From 1964 to 1971, Don raced and showed the car all around the Northwest and Canada, including at the Portland Roadster Show, where Ernie first showed the coupe. Don even met his wife while racing the coupe. One night while
at Newport dragstrip, Don was in the bleachers watching the races, and his future wife, Beth, was sitting next to him. In late 1971, Don sold the coupe for the same reasons that Ernie had: His wife just had their first child, and they needed to buy furniture for their house. The coupe was sold to Jay Hyde, an avid car collector from Sherwood, Oregon. He moved the coupe into storage at his warehouse, where the car would stay dormant for the next 43 years.
In 2015, Stan Ochs of Damascus, Oregon, purchased the coupe through an ebay auction from the estate of Jay Hyde, who had passed away. This was the first time the car had been in the sun since being put into storage in 1972. Upon receiving the car, Stan, who is also an avid ’32 Ford collector, started tinkering on Touché, but his ownership would be short-lived.
Just two years after buying the coupe, Stan decided to sell Touché because he had other projects to get done. Kim and Cedric Meeks, also from Damascus, Oregon, and friends of Stan’s, jumped at the chance. Kim had wanted a ’32 for a long time, and this was her chance to finally own one.
Cedric, who has built many hot rods and customs (and whose banger Model A was featured in “Nasty Classy” in our July 2017 issue), started working on Touché by meticulously going through the chassis and drivetrain. He fixed some of the questionable welds on the chassis, rebuilt the 283 engine, and installed a Muncie four-speed transmission. In a nod to the coupe’s heritage, Cedric had the interior redone by fellow Estranged club member Guy Recordon in pearl white tuckand-roll Naugahyde, similar to the interior Ernie had in it. The body of the coupe did not need any work at all. Cedric just did a thorough cleaning and buff of the paint. The coupe made its debut in the Suede Palace at the 2018 Grand National Roadster Show, where it had a crowd around it the whole time.
With the coupe now in top-running condition, Kim and Cedric plan on showing it and taking it to several drag races around the Pacific Northwest and California. “We are only the caretakers, keeping history alive,” say the couple.
> This is one of the only photos from when Peter Sukalac shot the coupe for Rod & Custom magazine in 1959. Ernie only had a front bumper for the coupe, so when the rear shots were taken, he would swap the bumper to the rear of the car, giving it the illusion of having two bumpers.
> The coupe in 1965 just after Don Schwab and Ted Babcock made some of their changes. The ’32 had been painted orange, but the gold fading and “Touché Away” livery had not been added yet. Don would flat tow the coupe to the drags behind his 1965 Oldsmobile Cutlass 4-4-2.
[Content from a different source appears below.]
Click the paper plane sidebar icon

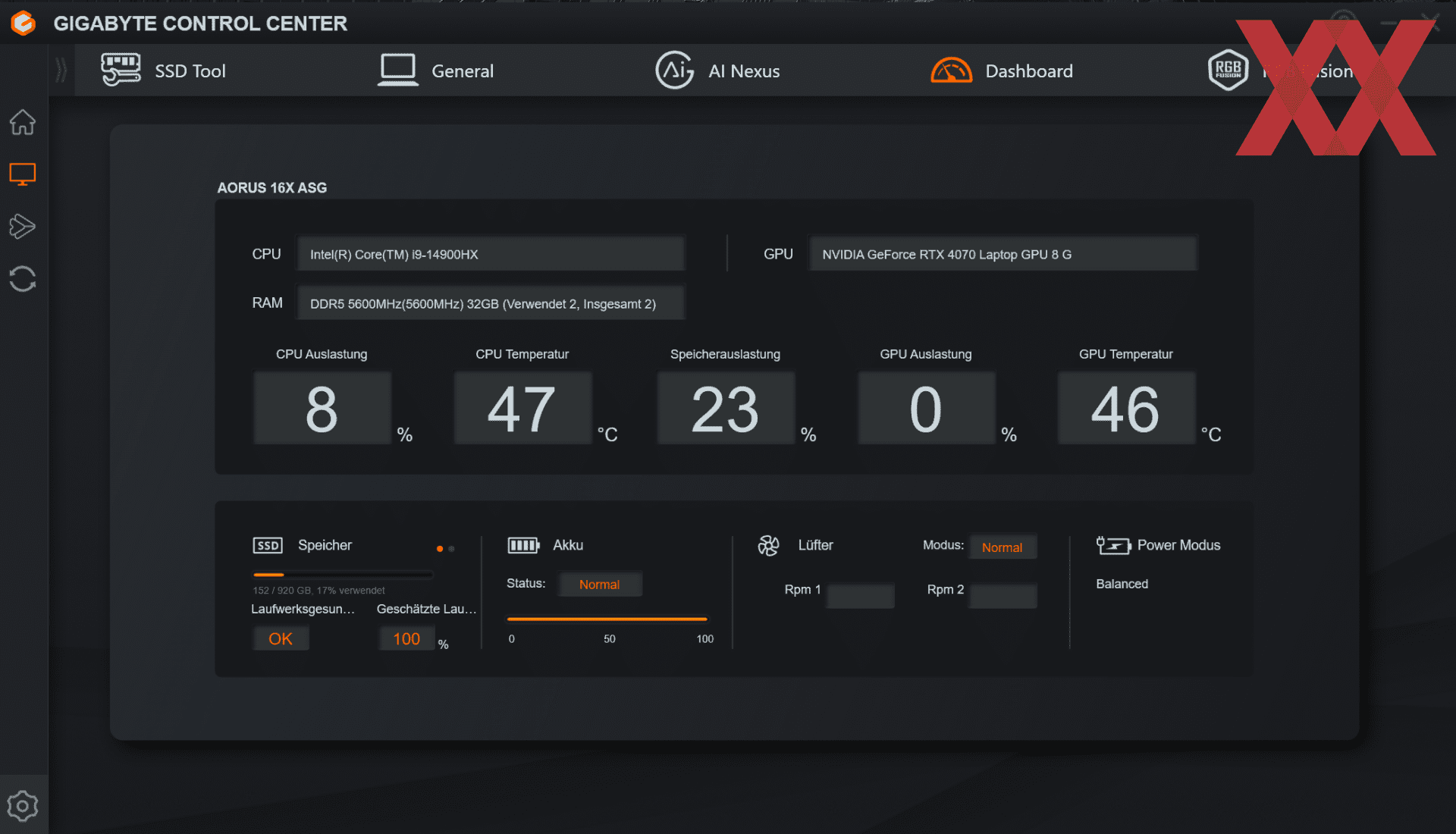click(x=23, y=226)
> The article on Ernie’s coupe came out in the August 1960 issue of Rod and Custom, though by then Ernie had already sold the coupe so he could buy furniture for his young family.
> The 1959 Portland Roadster Show plaque is still on the dash, right where Ernie Martin installed it. It will remain there forever. > The headlights on Touché have a unique lens design with a shielded “M” logo in the center and on the top of the lenses. These headlights are from the Marchal headlight company of France and were usually found on vintage European sports cars.
> Kim and Cedric had fellow Estranged car club member Guy Recordon redo the coupe’s interior. They decided to go back to the white that Ernie Martin had it in during the late 1950s, with a little twist. Guy added a touch of orange piping to go along with the orange on the body. When Kim and Cedric first got the coupe, the orange and black tuck-and-roll interior was still in it, but it had started to show its age.